Exaggeration in IV papers

In this document, leveraging data form Young (2022) and Lal et al. (2024), I examine potential exaggeration in papers using IVs published in AEA journals and in three top political science journals respectively. While exaggeration is probably limited in some papers, it is likely substantial in many others due to the imprecision of IV designs. They would not be able to accurately retrieve effect size of the magnitude of the OLS estimate and significant results would overestimate it.

Show the packages used in this document

Motivation and assumptions

Despite being very broad, the analysis of studies published in top economics journals I implement here relies on assumptions regarding the effect size that may lack theoretical grounding and that may seem arbitrary, to some extent. To overcome this limitation and to be able to make more grounded hypotheses for true effect sizes, I focus on studies using IVs. They allow to compare the OLS estimate to the 2SLS, to evaluate whether the IV would have enough power to “detect” the OLS estimate and to compute exaggeration of the IV if the true effect was close to the OLS point estimate.

In this document, I therefore leverage the reviews by Young (2022) and Lal et al. (2024) to explore potential exaggeration of the IVs in the economics and political science literature.

Here too, I am not claiming that the OLS is the true effect. I am however evaluating the ability of the IV to retrieve an effect of the magnitude of the OLS. It may seem reasonable to expect the design of the IV to be good enough to accurately capture this effect, if it was the true effect.

To compute these analyses, I use the standard errors reported by the authors of each analysis, even though some of these are likely understated, as underlined by Young (2022) and Lal et al. (2024). This approach is therefore conservative.

IVs in the Economics Literature

I first compute the aforementioned measures for the economics literature, leveraging data gathered in Young (2022). This paper analyzes 30 papers published in journals of the American Economics Association published through July 2016, for a total of 1309 2SLS regressions. To carry out his analysis, Young retrieved all these estimates and associated standard errors.

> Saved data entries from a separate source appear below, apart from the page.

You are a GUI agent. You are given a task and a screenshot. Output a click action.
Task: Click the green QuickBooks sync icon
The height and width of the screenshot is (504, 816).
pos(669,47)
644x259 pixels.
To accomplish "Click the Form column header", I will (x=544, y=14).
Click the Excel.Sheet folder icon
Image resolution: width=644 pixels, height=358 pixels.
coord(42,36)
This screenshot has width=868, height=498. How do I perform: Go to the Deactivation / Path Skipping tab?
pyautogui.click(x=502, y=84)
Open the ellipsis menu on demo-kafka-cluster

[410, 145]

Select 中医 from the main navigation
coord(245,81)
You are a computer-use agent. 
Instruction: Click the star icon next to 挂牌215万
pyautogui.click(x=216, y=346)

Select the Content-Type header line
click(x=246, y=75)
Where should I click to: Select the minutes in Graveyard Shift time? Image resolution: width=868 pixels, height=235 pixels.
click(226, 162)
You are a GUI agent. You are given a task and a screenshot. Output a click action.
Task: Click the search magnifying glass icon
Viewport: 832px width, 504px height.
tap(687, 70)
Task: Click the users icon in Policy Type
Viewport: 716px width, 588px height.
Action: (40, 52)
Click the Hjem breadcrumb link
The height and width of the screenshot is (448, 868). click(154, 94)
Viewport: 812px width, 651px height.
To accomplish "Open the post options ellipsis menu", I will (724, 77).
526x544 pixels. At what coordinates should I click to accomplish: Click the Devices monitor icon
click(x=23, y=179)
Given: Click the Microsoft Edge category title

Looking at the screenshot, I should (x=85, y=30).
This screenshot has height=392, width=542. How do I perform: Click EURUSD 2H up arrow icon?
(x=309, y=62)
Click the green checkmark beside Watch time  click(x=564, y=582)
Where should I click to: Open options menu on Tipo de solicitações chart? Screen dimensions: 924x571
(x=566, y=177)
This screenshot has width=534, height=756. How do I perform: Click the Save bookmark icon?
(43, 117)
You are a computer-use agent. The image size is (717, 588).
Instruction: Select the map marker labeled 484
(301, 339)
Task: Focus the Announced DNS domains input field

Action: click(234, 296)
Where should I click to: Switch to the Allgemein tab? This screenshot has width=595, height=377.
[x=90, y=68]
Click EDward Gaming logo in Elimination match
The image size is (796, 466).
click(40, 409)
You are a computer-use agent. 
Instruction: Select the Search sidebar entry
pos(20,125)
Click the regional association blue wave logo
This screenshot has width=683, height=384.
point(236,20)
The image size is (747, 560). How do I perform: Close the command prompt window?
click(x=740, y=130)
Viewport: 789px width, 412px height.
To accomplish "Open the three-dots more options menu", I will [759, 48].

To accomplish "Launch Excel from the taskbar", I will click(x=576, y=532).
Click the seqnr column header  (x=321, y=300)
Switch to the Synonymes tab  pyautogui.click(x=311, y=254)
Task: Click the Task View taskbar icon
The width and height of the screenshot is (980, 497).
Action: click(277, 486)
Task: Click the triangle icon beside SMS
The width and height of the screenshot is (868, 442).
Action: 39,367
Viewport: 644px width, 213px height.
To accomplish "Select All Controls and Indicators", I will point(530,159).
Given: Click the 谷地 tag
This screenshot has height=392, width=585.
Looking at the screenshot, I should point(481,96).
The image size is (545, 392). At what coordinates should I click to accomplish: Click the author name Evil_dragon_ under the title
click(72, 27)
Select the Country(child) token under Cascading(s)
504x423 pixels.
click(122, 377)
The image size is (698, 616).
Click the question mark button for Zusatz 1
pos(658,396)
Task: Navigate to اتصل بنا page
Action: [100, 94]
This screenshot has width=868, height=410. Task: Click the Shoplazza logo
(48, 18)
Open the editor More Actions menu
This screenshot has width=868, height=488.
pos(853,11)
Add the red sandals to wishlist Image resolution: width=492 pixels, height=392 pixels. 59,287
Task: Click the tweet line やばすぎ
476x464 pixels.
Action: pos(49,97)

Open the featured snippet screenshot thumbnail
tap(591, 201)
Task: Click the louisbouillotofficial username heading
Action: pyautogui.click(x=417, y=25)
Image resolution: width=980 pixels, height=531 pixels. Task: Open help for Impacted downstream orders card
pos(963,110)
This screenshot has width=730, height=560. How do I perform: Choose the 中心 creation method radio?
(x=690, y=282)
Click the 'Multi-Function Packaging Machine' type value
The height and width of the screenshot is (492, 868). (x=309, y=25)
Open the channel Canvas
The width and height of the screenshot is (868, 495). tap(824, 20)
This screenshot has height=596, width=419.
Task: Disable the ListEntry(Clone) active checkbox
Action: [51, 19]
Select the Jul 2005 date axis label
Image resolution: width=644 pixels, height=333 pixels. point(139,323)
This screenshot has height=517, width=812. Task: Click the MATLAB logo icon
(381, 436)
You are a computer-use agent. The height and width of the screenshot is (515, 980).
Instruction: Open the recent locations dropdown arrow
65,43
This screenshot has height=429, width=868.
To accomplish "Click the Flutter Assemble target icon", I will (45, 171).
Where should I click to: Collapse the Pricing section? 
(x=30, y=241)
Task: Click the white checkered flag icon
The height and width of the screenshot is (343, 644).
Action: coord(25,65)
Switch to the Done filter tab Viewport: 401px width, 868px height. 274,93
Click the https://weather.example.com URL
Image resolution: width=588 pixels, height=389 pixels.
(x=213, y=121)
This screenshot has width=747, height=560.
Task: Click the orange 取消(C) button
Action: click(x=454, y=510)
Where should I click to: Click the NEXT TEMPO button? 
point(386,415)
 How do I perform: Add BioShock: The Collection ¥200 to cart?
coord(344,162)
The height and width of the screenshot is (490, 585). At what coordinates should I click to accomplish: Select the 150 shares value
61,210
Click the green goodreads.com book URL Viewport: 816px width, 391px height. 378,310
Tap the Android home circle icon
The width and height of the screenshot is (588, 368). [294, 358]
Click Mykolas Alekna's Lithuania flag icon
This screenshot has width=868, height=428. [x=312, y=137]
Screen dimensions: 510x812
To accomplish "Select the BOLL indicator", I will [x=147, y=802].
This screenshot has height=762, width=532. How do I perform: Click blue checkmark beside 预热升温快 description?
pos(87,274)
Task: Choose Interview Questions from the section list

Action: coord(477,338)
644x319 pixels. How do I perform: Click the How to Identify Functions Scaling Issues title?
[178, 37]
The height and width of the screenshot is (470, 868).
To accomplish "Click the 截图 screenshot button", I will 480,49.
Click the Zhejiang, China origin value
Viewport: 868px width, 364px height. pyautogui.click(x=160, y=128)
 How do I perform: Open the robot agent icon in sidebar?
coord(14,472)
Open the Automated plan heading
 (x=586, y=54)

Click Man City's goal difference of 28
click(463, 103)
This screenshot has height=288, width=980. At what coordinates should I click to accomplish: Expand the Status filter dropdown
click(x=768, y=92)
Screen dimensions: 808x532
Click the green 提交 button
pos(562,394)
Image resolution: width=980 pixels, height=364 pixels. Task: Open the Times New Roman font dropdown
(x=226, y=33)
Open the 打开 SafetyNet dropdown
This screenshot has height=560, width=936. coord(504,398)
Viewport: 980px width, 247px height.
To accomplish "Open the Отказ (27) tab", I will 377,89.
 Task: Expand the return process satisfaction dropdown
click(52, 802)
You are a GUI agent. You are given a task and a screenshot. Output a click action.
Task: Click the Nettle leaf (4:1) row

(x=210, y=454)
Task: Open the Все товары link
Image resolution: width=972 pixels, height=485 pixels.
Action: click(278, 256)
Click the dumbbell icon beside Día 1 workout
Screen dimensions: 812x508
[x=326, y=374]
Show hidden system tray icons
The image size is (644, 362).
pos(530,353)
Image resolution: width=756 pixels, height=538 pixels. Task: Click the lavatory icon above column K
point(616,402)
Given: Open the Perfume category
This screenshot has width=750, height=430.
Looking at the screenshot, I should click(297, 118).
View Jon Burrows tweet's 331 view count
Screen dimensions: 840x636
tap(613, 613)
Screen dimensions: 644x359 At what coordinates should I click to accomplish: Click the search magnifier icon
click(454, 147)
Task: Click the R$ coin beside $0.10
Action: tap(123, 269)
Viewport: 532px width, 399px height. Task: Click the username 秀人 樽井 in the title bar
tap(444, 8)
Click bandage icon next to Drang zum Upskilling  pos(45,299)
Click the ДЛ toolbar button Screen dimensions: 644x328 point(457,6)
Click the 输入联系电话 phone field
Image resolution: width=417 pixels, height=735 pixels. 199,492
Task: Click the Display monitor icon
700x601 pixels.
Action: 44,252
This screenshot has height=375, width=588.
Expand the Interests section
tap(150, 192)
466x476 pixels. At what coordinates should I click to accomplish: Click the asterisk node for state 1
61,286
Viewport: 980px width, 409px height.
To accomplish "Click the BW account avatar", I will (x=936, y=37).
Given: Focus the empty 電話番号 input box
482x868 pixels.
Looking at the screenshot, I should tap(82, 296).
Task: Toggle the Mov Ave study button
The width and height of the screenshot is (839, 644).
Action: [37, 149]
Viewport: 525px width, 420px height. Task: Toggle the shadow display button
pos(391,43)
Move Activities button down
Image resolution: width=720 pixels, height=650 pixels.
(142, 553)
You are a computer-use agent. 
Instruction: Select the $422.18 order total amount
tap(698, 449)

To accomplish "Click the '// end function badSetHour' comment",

This analysis yielded several findings, including some that are of particular interest for the present paper:

Data

To do so, I first use data from the paper’s replication package. These data can be downloaded here. The file of interest (Base.dta) is stored in the results folder. For each of the 1309 estimates, it contains the IV and OLS point estimates as well as whether the result is a headline result or not. I import it.

Show code
point_estimates_young <- read_dta(
  here("inputs", "young", "Base.dta")
  ) |> 
  janitor::clean_names() |> 
  select(reg_num, paper, headline, estimate_iv = biv, estimate_ols = bols) |> 
  mutate(headline = as.logical(headline)) |> 
  mutate(ratio_iv_ols = abs(estimate_iv/estimate_ols))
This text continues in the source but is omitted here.